Ramblings of Silver Blue

16 Jun

Inside My Head

This rant has been building for a while, so if the idea of reading about me spouting off regarding corporate greed, then pass this post by.

If you’re one of the three people who read my blog, you undoubtedly know that I just took a second mortgage to pay off the revolving charge accounts that I had (some of which I’ve had for almost 20 years).

Let’s take that 20 year account. I opened it when I was in college. I’ve been late exactly twice in 20 years, and that was in 1990. My interest rate was 19.99%. Before I refinanced, I called to see if they would be willing to lower my interest rate and work with me. To quote the Capital One commercial with David Spade “I predict a ‘NO’ storm.” I was told there was nothing they could do to help me.

Now that they’re paid off, I called to cancel the cards (a smart thing to do when you know you’re a shop-a-holic) — and they ask “the question.” You know, “why are you canceling your accounts? You’ve been a good customer since 1987…”

Mama taught me not to lie, so I told them it’s because the interest rates are too high. They IMMEDIATELY offered to drop the APR to 7.99% and keep it there if I’d only keep the accounts open. I chuckled and told the representative: You know, last month, I called and asked you all to work with me. You wouldn’t. Now that you’re paid off, and you’re losing me as a customer, you want to keep me. I don’t want you anymore. Please close the account.”

So that era of my life, which started in 1987, is over. I can’t say I’m sorry, because I’m not.

But it got me thinking. When the Feds lowered the interest rates on what banks charge each other to the lowest rates in 40 years, did the credit card lenders lower their rates? No. They raised fees, flooded the market with credit offers, and either kept their interest rates the same or raised them.

Explain to me how lenders plan on keeping customers that they have made credit too easy for? Especially now that they are doubling minimum payments, etc? By catering to a society of impulse buyers and instant gratification, many people are ruining their credit rating, and especially now that bankruptcy will be harder to declare, the credit companies know they have you in a choke-hold.

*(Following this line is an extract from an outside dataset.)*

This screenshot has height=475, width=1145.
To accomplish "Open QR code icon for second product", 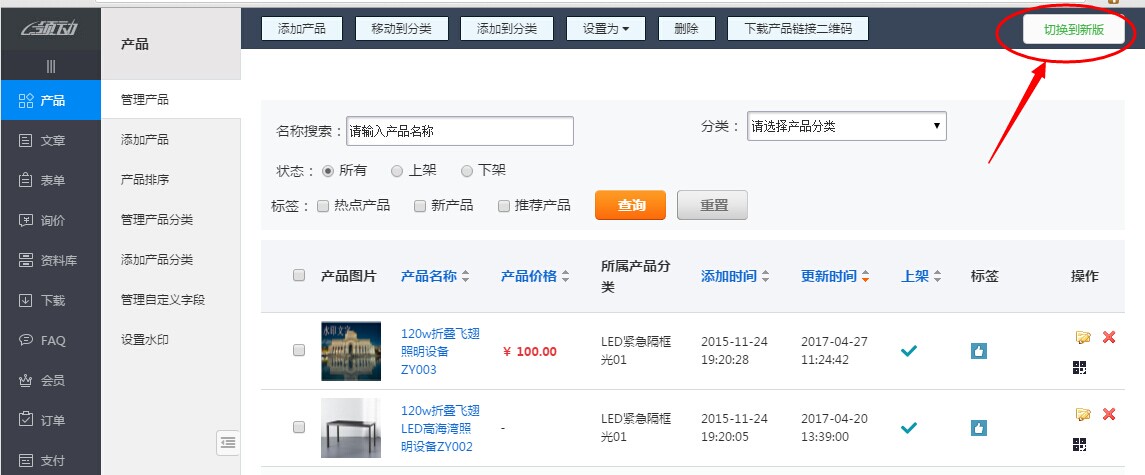I will (x=1079, y=444).
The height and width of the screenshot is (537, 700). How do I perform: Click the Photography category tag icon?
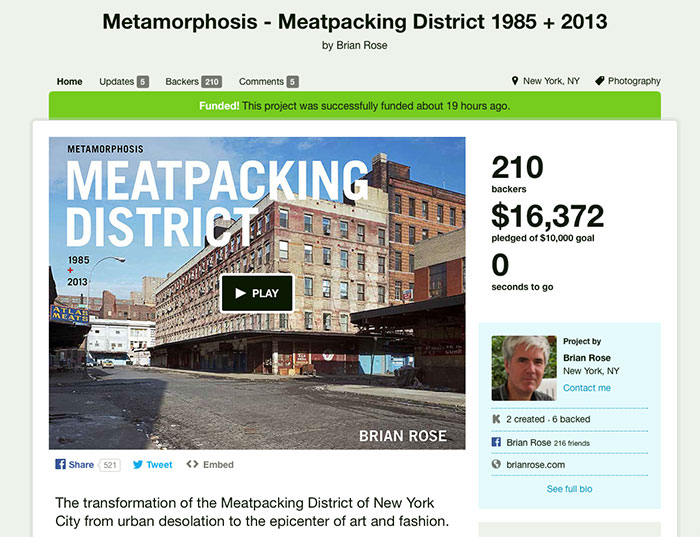600,81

Instead of reeling in credit, it is being offered more and more freely. In the last year, one of my credit cards (from Citibank) had its line of credit expanded from 6K, to 9.8K to 10.5K, to 12K — all without my asking for it. You know what they say — if you have it, you’ll use it.

Credit has become something of convenience — and speaking of “conveniences” here’s something else that’s royally pissed me off: Convenience fees. Let’s take Citibank again. If you sign up for their online service, you can pay your bill via their website. Heavens forbid that you need to pay it via phone, however. You have to enter all the information (16 digit credit card number, etc., bank routing number, account number, etc.) and you NEVER TALK to a live person — and they want to charge you $14.95 as a convenience fee for using their automated service.

EXCUSE ME? You want me to PAY $15 after I have to do all the damn work to enter something in the telephone that is automatically converted over to your computer system and electronically withdrawn from my checking account? And you don’t charge any surcharges for paying via your website?

Kay’s (a jewelry store, now paid off as well) wanted $8 for their computer to accept a payment — and they have no online payment ability. You either mail it in, or take it to one of their retail stores. (No surcharge either way, I might add.)

Let’s just call it as it really is: if you get caught in the credit trap these days, you’re going to get screwed every which way, and there’s nothing you can do about it. Just be sure to use it wisely if you choose to use it at all.